За короткое время их число ещё выросло. С их стороны было десять разведчиков, включая его самого и Торреса. Вервольфов — больше двадцати. Более того, они окружили их и атаковали, словно подтверждая догадку Энкрида о вмешательстве мага. С вервольфом трудно справиться, даже когда он просто беснуется, поддавшись инстинктам. А в ночь Двойной луны эти твари становились ещё сильнее. И вдобавок ко всему — атака в окружении?
Как бы это сказать…
— Похоже, нам конец, — самоироничные слова Торреса были ответом.
Пути к отступлению не было.
Энкрид сражался отчаянно. Он убил трёх вервольфов и отрубил руку четвёртому. В пылу боя он метнул Свистящий кинжал и подарил одноглазому вожаку ещё пару шрамов. Это была поистине отчаянная битва. Таков был итог схватки со стаей ликантропов.
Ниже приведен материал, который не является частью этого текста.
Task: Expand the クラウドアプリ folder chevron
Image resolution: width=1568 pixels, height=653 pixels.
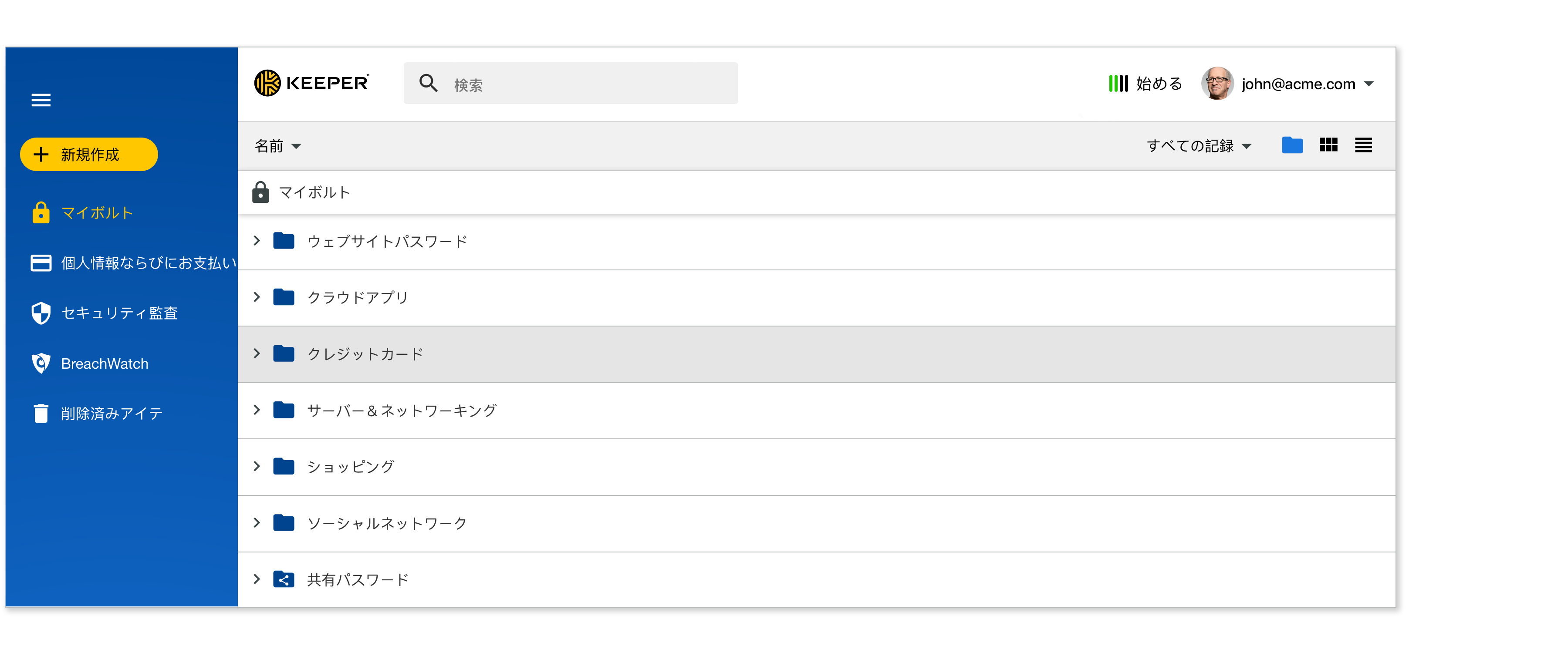Action: (x=256, y=297)
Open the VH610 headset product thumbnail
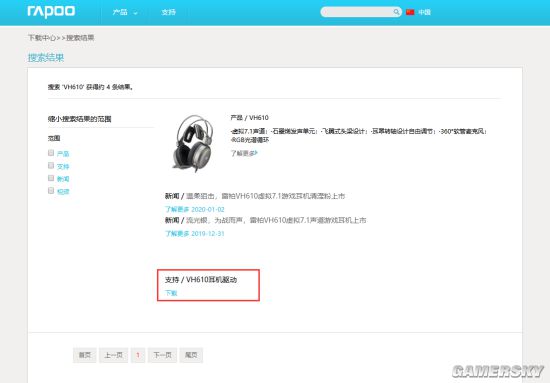The image size is (550, 383). point(193,143)
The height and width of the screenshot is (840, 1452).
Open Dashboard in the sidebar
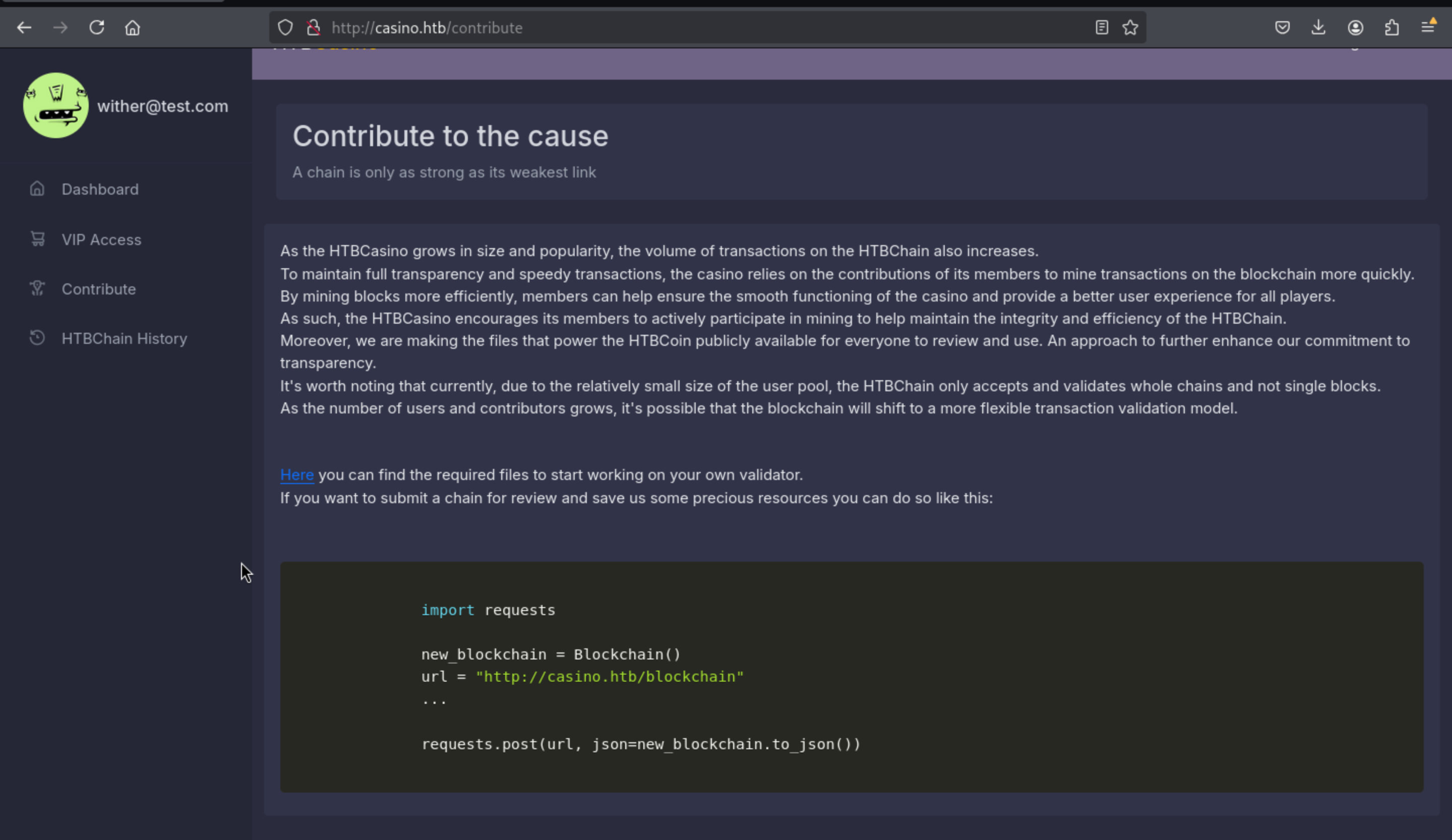point(100,189)
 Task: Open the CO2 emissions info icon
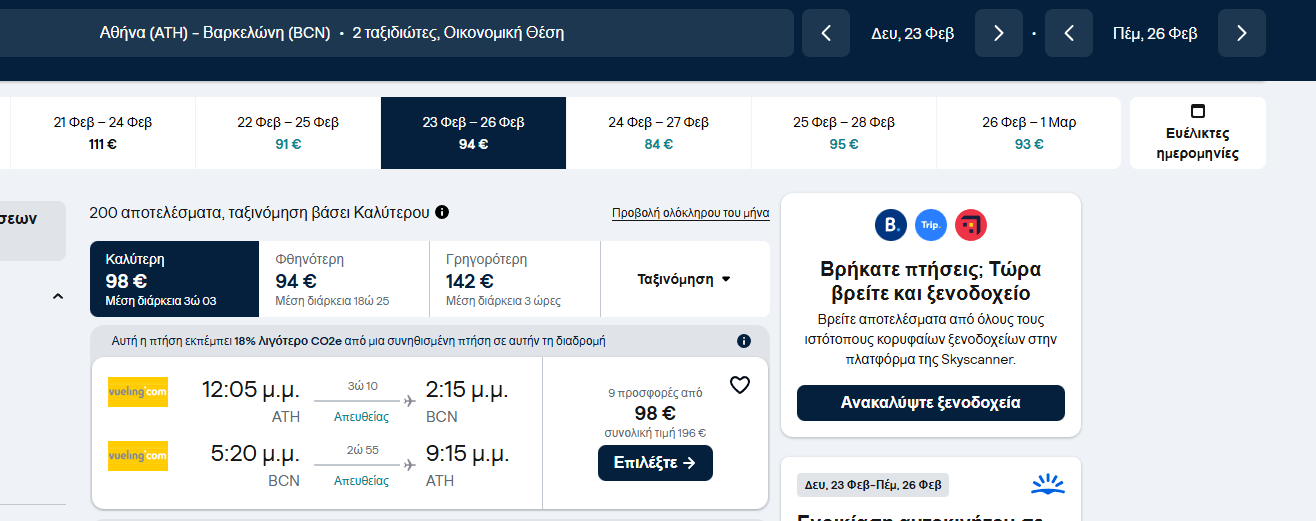click(743, 341)

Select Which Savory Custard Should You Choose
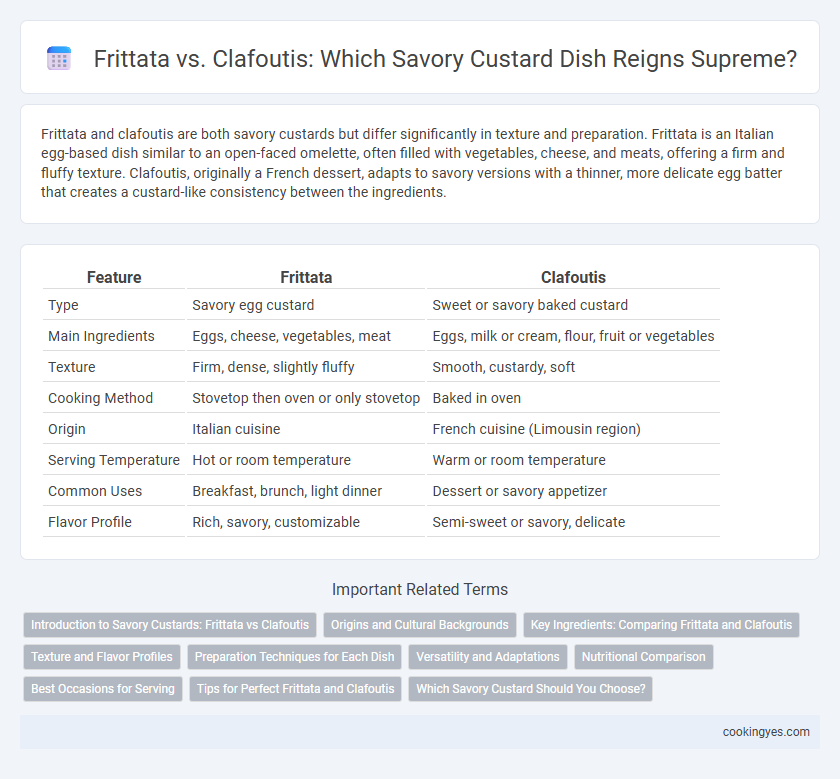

Торрес сражался не хуже. Хоть он и пал раньше Энкрида, но успел уложить двоих. Пин убила одного и была сражена, когда дралась со вторым. Остальные полегли ещё раньше.
Энкрид, истекая кровью, опустил разорванную руку. Он развернулся, намереваясь нанести последний удар, но споткнулся обо что-то. Это была голова. Голова бойца, который мечтал стать поваром.
— Немного раздражает.
Хотя он и знал, что со смертью этот день просто повторится, видеть такое было не слишком приятно.
— Кха-а-а!
В следующий миг шесть вервольфов разом набросились на Энкрида. Естественно, выжить он не мог. Умирать, когда твоё тело рвут на куски, ему пришлось впервые. Это тоже было, разумеется, мучительно. Время боли тянулось. Сколько оно длилось?
Он закрыл глаза, а когда открыл…
Боль исчезла. Он увидел безмолвно колышущуюся чёрную реку. А вместе с ней — и челнок, дрейфующий по её водам, и Лодочника.